Friday, November 14, 2008

Election Trivia: The Most Universally One Party States

Quick, in how many states did one presidential candidate get the majority vote in every county?

Three:

Alaska and Hawaii were gimme's for their candidates. The third? Oklahoma, 100% for McCain.

The real message of that map is that the culture war in America is between the city folk and the country folk. In almost every state dominantly red with a few dots of blue, the blue is the cities. Want to know where Dallas, Houston, San Antonion, and Austin are? They are 4 of the 5 blue dots off the Mexican border in Texas. Upstate New York is red, so is the middle of Pennsylvania, and all the eastern, citiless borders of the otherwise solid blue west coast cities.

2 comments:

Harriet said...

Of course, Obama swept Connecticut, Massachusetts, Vermont, New Hampshire and Rhode Island as well.

Texas: Austin did go R in 2000 but went D in 2004 (as it usually does); El Paso and south Texas is almost always D.

San Antonio (Bexar Country), Houston (Harris) and Dallas (Dallas County) going blue was a first; some of that may well have been due to the fact that Texas had an honest-to-goodness D primary this year.

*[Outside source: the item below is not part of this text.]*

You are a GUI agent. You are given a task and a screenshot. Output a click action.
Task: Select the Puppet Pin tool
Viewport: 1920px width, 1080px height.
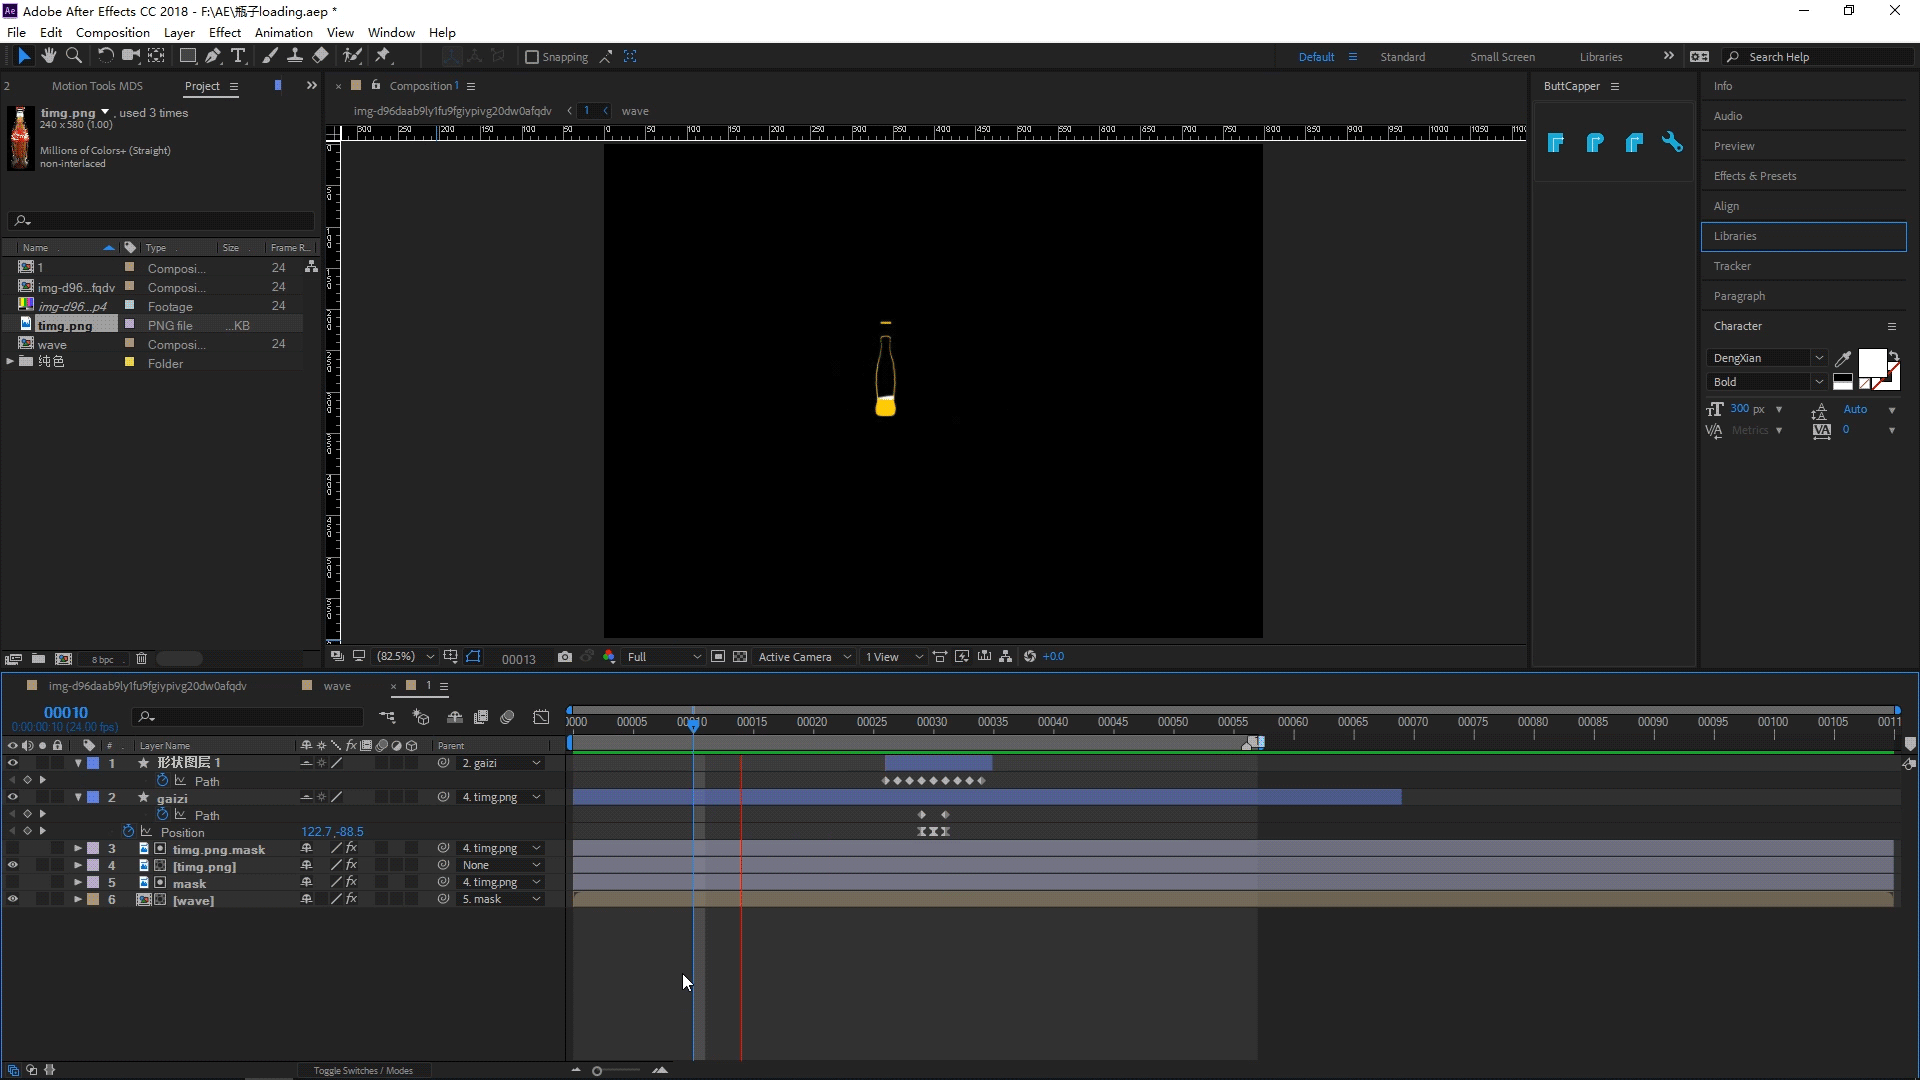[382, 56]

BTW, O won Austin (Travis County) something like 65-34 this time around.

Luke H. said...

Oklahoma City and Tulsa are sizable cities, but they stayed red. What made them different, other than perhaps that Obama never contested OK? Maybe population density? I see some other outliers among small to midsize cities.
Of course, that map is by county. The NC county where I live went overwhelmingly to McCain, while its only significant urban area went overwhelmingly to Obama.